Our results demonstrated that participants who underwent RABT with the NaviGAITor system showed improvements in balance ability post-training as measured by COP and BESS metrics, though these changes were not statistically significant. In the second analysis, specific balance parameters showed improvement, particularly AP MaxD in tandem stance with significant difference (p = 0.018) in the RABT group and ML RMS values during tandem stance (p = 0.045) in the VR group.

The BESS results further supported these findings. The RABT group showed trends toward improvement, with a mean reduction of 2.09 points on firm surfaces and a more pronounced 3.69 points on foam surfaces. Intriguingly, greater improvements were observed on foam surfaces, which present a more challenging balance environment due to unreliable somatosensory information and increased demands on the vestibular system. This suggests that RABT may effectively enhance balance even under destabilizing conditions, though larger sample sizes would be needed to confirm statistical significance.

Balance confidence, as measured by the ABC scale, showed statistically insignificant changes for both groups. Both groups were overall healthy and had a relatively high perceived balance even prior to the interventions, thus changes post training were not substantial. However, VR training had a unique effect on participants’ self-awareness: post-training, a stronger negative correlation emerged between ABC scores and BESS errors (from R² = 0.00 pre-training to R² = 0.65 post-training), indicating that VR helped participants better align their perceived confidence with their actual balance ability. The analysis highlights the potential of VR interventions in not only improving balance performance but also in enhancing the relationship between participants’ self-awareness and perceptual accuracy of their physical capabilities. The RABT group, while showing some initial correlation (R² = 0.51), did not demonstrate the same transformative effect observed in the VR intervention group.

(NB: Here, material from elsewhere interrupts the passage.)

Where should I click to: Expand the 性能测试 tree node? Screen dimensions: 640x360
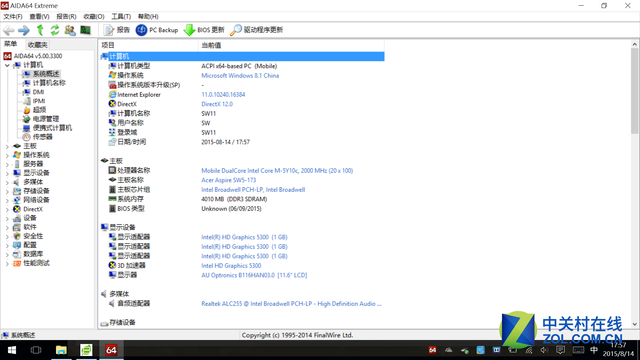(x=7, y=263)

These findings highlight the complementary strengths of VR and RABT. While RABT shows trends toward objective balance enhancement in specific parameters, VR appears to improve self-awareness and confidence calibration. A combined or alternating approach leveraging both technologies could offer a holistic strategy for fall prevention in older adults, addressing both physical stability and psychological barriers to mobility. Further, according to these observations, it may lead to training enhancements: RABT, typically used in and limited to a laboratory setting, and VR-based training, which would be more appropriate in one’s home setting, could both yield important improvements. Future studies with larger sample sizes would be valuable to further investigate the statistical significance of these observed trends.